Como o assunto sairia da esfera
religiosa, um economista e humanista, coisa que nunca se viu, parceiro do clérigo nas investigações,
assumiu o posto de orador.
— Quando meu colega fala em sistema
de trocas, devemos pensar basicamente em como se dão as relações comerciais,
onde um determinado bem é comercializado não por seu valor de produção, mas por
seu valor simbólico dentro de um sistema aparentemente simples de oferta e
procura. A aparente simplicidade deste sistema pode nos induzir ao erro de que
os preços são regulados por mecanismos racionais de custos, capacidade do
mercado em comprar tais bens e a vontade dos consumidores em adquirirem estes
bens, como não é tão simples assim, os donos dos meios de produção estabelecem
preços elevados, muito mais elevados do que seria necessário para cobrir os
custos de produção e auferirem boas margens de lucros aos envolvidos no
processo de produção e comercialização, para seus produtos ou serviços e, se o
mercado aceitar tais preços e comprarem, eles ainda sobem mais um pouco os
preços para criarem uma sensação de que aquele bem é altamente desejável; aliam
a este mecanismo uma intensa campanha midiática, para referendar seus
discursos. Isto torna, o que deveria ser
um processo de troca, de um bem ou serviço por uma quantidade de dinheiro
(suficiente para ressarcir dignamente os vendedores), em um sistema de
acumulação de capital. O advento da revolução industrial apenas mecanizou o
processo de acumulação que já existia. Antes os nobres ou senhores de terras
acumulavam riquezas à custa do trabalho dos camponeses e agora os financistas
acumulam riquezas à custa do trabalho e do consumo dos cidadãos. Assim, o
principal culpado por este modelo é, na verdade, o modelo de acumulação de
capital.
A partir deste ponto as discussões
começaram a tomar um rumo mais acalorado, cada qual defendendo seu ponto de
vista: o artista defendendo que a falta de arte produz nos homens um
distanciamento de sua humanidade e que expressando-se pela arte as pessoas
poderiam extravazar todas as suas pulsões e desprenderem-se da materialidade
destruidora, geradora de matizes conflitantes do eu com sua psique e apenas a
transfiguração do lugar comum em arte é que poderá redimir os seres humanos; já
o diplomata bradava que aboliu-se o diálogo em detrimento de uma retórica
imposicionista, baseada na força e não na igualdade dos sujeitos.
Lá
pelas tantas, concluíram que apesar de ser tentadora a proposta do jurista em
apontar Deus como culpado, desistiram da ideia pela impossibilidade de
aplicação de punição.

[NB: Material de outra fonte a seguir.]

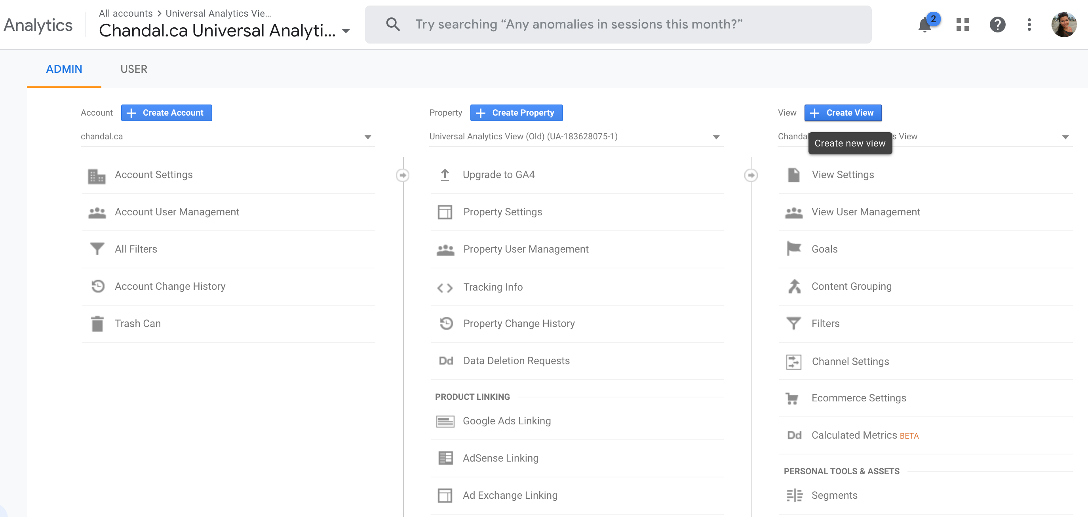
Task: Open notifications showing 2 alerts
Action: tap(925, 24)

Da mesma forma foram desistindo de aplicar a pena capital
em outros acusados ao longo dos debates, por as acusações não terem embasamento
suficiente, ou por serem muito difíceis de serem compreendidas, ou por
requererem um esforço de associação muito grande e foram, pouco a pouco,
absolvendo o mercado, o sistema capitalista, o autoritarismo, a democracia, as
religiões, o ouro, o machismo, o feminismo, o petróleo, a natureza, os
extra-terrestres, o Natal, as olimpíadas, Henry Ford, Gengis Khan, Lenin, Marx,
o capitalismo, Maomé, Jesus Cristo (esta acusação foi a mais fácil de derrubar,
pois se Jesus, Deus e o Divino Espírito Santo eram, ou são, um só, o que cabe a
um cabe ao outro), Buda, Darwin, o vírus da gripe, o sol, o sal da água do
mar, a teroria da relatividade, a lei da
gravidade, o povo badari, Lucy (dos australopithecus), Homero, Moisés, Noé,
Adão, Eva, o amor, Judas, Lilith, Bahamut, a escrita (e os sumérios, por
extensão), o vinho, o sexo até que uma falha no sistema elétrico do prédio onde
se reuniam os deixou no escuro. Sem terem mais como se entenderem, decidiu-se,
por unanimidade, que os trabalhos deveriam ser interrompidos e recomeçados em
outra ocasião, em outro local e com data ainda a ser definida. Como não
elegeram quem deveria tomar estas providências, os ilustres e proeminentes
baluartes de nossa civilização aguardam nova convocação.